The second challenge is: what constitutes a penetrating vein from a radiological standpoint? The shape of the lesion, and possibly the course of the vein within are likely relevant. In several studies, criteria for venocentricity are clearly and unambiguously outlined; in others, they are absent. It would be best to adopt a common set of criteria, such as those outlined in the works of the Nottingham group (28).
Specificity of venocentric lesions to MS
As speculated above, it is possible that WMHs in non-MS diseases may contain MRI-detectable central veins. In this case, it may not be possible to discriminate against MS using the central vein biomarker reviewed here.

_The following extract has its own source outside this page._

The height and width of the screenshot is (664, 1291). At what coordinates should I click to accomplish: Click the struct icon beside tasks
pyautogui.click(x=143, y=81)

Ultimately, the number of diseases that are often differential diagnoses for MS is too large to allow systematic, disease-by-disease evaluation of typical % LCV, however common alternatives to MS should be vetted thoroughly. Given the known perivenous demyelination in ADEM (12), it is imperative that this disease be evaluated.
Comparison with other disease markers
Para-clinical testing such as analyses of CSF, serum, visually evoked potentials, as well as demographic factors and specific symptoms also guide the diagnostic process in MS (1). It is yet to be determined if the venocentricity biomarker can offer additional diagnostic accuracy. Only then will its addition to the clinical toolbox be warranted.
Conclusion
In the past decade, numerous studies have explored a promising biomarker for MS: MRI-detectable veins within lesions. This biomarker is well established as detectable at 3 and 7 T and efforts should be made to identify/optimize clinically practical methods for its evaluation. Prospective studies have shown that the presence of venocentric lesions at an early but ambiguous clinical presentation is highly predictive of future MS diagnosis. Work remains to be done to confirm or exclude lesions of common MS mimics as venocentric. Common imaging practice and lesion-rating paradigms should be adopted by scientists working in this field.
Conflict of Interest Statement
Mr. Quinn and Dr. Menon report no conflicts of interest. Dr. Kremenchutzky or his institution received research support from the MS Society of Canada, Bayer, Biogen Idec, Genzyme, Serono, Teva Neuroscience, Sanofi, and Novartis.
Acknowledgments
This work was supported in part by grants from the Canadian Institutes of Health Research (CIHR; MOP-111085) and the Canada Research Chairs Program (Ravi S. Menon), and from the Vanier Canada Graduate Scholarships Program (Matthew P. Quinn).